The next thought made Aaron’s blood freeze. Am I willing to cross that line? Would I tell Bug to have them both mind-whipped? Could the master even do that?
He exhaled slowly. Fuck it.
“What do you know about the Preservationists?” he asked slowly. Theon sighed and relaxed while Reha’s face remained neutral.
Theon rubbed the bridge of his nose. “A cult believing in an apocalyptic vision. The last three prophets talked about a dragon and a white sphere that will bring doom. That happens when religious metaphors are taken literally.”
Aaron’s breath quickened. He recalled the vision the watcher had shown him after he arrived. The images buried again in his eyes as if painted with molten steel.
A burning city. Chained women. A spire guarded by angels. A dragon circling a glass cylinder with a snowball inside. Beyond a mountain pass—wasteland. Silence. Skyscraper-trees stretching into the sky.
Aaron opened his eyes and looked at both of the others. Each of his words fell like the pronouncement of judgment. “The watcher showed me the same scene. The next image—” Aaron gulped as he remembered the sky over the city. The desert. The Peninsula. The Archipelago. “The next image was worse. A sky of black holes and ash storms. The oceans—gone. Only dust and silence.”

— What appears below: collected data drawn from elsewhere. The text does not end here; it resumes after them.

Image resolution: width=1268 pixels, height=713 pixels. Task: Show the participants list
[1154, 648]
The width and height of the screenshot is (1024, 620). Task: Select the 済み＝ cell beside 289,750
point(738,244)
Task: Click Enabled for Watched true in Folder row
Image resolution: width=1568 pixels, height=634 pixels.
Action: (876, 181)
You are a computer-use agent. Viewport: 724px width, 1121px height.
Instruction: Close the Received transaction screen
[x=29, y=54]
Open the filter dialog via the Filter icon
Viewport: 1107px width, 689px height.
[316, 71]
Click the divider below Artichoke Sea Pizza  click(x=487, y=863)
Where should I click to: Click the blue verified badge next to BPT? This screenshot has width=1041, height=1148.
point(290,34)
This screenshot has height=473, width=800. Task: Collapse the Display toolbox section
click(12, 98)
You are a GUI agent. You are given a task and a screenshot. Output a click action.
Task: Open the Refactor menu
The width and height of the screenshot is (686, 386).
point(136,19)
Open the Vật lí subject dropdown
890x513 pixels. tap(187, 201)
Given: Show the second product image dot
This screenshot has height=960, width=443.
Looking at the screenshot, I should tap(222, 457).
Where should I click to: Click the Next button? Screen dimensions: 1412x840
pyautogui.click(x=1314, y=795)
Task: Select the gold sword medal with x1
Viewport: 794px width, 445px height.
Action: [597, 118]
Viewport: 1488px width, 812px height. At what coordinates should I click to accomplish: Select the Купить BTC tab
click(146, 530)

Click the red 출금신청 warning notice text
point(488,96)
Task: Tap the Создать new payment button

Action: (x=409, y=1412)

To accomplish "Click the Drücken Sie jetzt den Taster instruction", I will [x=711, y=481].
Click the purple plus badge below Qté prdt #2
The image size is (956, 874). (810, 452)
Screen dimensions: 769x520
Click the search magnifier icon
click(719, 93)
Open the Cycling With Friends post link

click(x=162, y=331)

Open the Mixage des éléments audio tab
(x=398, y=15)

Theon shook his head vigorously. “Those are metaphors, Aaron. The dragon is nature and barbarians. The pearl is civilization. The wasteland is what happens if civilization falls.”
Aaron let out a sharp, bitter laugh. Denial. Of course, that would be the first reaction. He exhaled, rolling his shoulders. He needed to find a way to make them understand before it was too late.
Theon’s eyes were a mixture of defiance, denial, and dread. “The watcher is painfully literal. I asked if I ‘get fired’ if I fail, and it took that to mean that I want to be executed by incineration.” Aaron shook his head. “I don’t even know if the thing can use metaphors.”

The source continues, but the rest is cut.